Ma non solo. È proprio grazie alla fotografia che possiamo conoscere la verità e distinguerla dalla propaganda. Una foto, se non manipolata, non mente. E si capisce quando una foto è manipolata. Se non fossero state pubblicate le foto di Marianna Podgurskaya, influencer incinta che scappava dall’ospedale di Mariupol, come avremmo saputo che le notizie che volevano che l’ospedale colpito dalle bombe in realtà fosse stato evacuato da giorni fossero fake news? Se i fotografi non avessero scattato foto di madri con i loro bimbi come avremmo saputo che in realtà nell’ospedale c’erano ancora pazienti? Quelle foto sono da pubblicare. I bambini senza nome, mostrati come pubblicità per raccogliere denari e fondi, è una cosa. I bambini senza nome mostrati per raccontare un fatto doloroso è tutta un’altra storia.
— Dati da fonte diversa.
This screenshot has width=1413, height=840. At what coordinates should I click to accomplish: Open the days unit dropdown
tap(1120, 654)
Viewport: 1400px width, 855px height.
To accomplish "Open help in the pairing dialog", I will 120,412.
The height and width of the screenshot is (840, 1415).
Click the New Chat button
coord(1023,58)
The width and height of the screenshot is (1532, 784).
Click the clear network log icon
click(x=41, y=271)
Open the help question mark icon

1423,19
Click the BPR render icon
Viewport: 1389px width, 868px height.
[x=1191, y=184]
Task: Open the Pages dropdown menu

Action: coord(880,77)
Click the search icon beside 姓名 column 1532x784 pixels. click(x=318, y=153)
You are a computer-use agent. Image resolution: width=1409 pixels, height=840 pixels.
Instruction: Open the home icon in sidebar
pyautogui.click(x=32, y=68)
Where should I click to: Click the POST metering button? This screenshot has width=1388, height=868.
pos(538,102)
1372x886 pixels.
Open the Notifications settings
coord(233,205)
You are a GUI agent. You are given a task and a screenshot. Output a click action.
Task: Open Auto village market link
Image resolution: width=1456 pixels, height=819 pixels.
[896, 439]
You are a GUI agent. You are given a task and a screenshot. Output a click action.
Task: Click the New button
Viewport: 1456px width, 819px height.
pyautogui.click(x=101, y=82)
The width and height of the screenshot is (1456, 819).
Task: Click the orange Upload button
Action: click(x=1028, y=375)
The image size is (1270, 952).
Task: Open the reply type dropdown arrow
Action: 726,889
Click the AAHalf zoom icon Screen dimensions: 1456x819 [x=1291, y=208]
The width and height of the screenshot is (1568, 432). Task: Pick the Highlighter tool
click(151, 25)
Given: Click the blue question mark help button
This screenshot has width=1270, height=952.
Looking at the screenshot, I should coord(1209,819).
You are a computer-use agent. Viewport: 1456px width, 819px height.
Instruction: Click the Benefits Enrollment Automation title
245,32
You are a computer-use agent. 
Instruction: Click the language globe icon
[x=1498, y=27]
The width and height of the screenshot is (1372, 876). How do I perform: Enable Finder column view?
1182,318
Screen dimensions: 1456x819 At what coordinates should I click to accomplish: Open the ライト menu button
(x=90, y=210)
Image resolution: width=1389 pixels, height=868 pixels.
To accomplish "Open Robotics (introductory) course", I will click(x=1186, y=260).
E dunque, ancora una volta, come fare?

Penso che l’innovazione sia nella modalità di presentazione di queste immagini. Le foto non dovrebbero essere usate per attrarre l’attenzione, ma andrebbero pubblicate come documenti necessari all’approfondimento. Non vanno messe in testa agli articoli per portare traffico ai giornali, ma raccolte in dossier di analisi, con i volti dei bambini pixellati, in dimensioni ridotte perché non possano essere usate per scopi malevoli, ma solo per comprendere la situazione.

L’estetica delle nostre scelte, alle volte, è anche il contenuto.

Giuseppe Piccioni dice che si sente più sicuro in un mondo in cui c’è chi pensa diversamente da lui. È meglio il dissenso che il consenso. Nel contesto del fascismo questa convinzione è facilmente comprensibile. Tutto il suo film parla di questo. Suggerisce la possibilità di dissentire laddove un governo - per esempio - approva un intervento armato in un Paese come l’Ucraina senza un dibattito pubblico. E anche questo è facilmente accettabile, almeno per chi sta al sicuro in un Paese democratico. Ma anche da questa parte della barricata occorre coltivare il pensiero critico. “Ormai - spiega il regista - siamo in un Paese prima governato dai giudici, da Tangentopoli in poi, e poi dai medici, e dai tecnici, oggi. La classe politica non ha spessore, e Giulio Andreotti in confronto a chi c’è oggi era un gigante, seppure politicamente una controparte”.

Ma come si persegue un salto di qualità? Non alimentando emozioni che non fanno che creare consenso intorno a qualche emergenza. Pensando alla pace che deve seguire le guerre, alla società che ricostruisce dopo le tragedie.

L’ombra del giorno è anche oggi, è anche ora. Piccioni, nella sua abitazione, ha almeno 5 copie differenti di Guerra e Pace. E la guerra e la pace è anche nelle decisioni che prendiamo, piccole o grandi che siano. Stiamo cercando di portare luce in una situazione geopolitica cupa, e non possiamo far finta di nulla. La cronaca prima o poi diventa storia. E se chi racconta la cronaca se ne rende conto troverà le innovazioni necessarie per bilanciare i diritti e aprire una strada per conoscenza di come stanno le cose.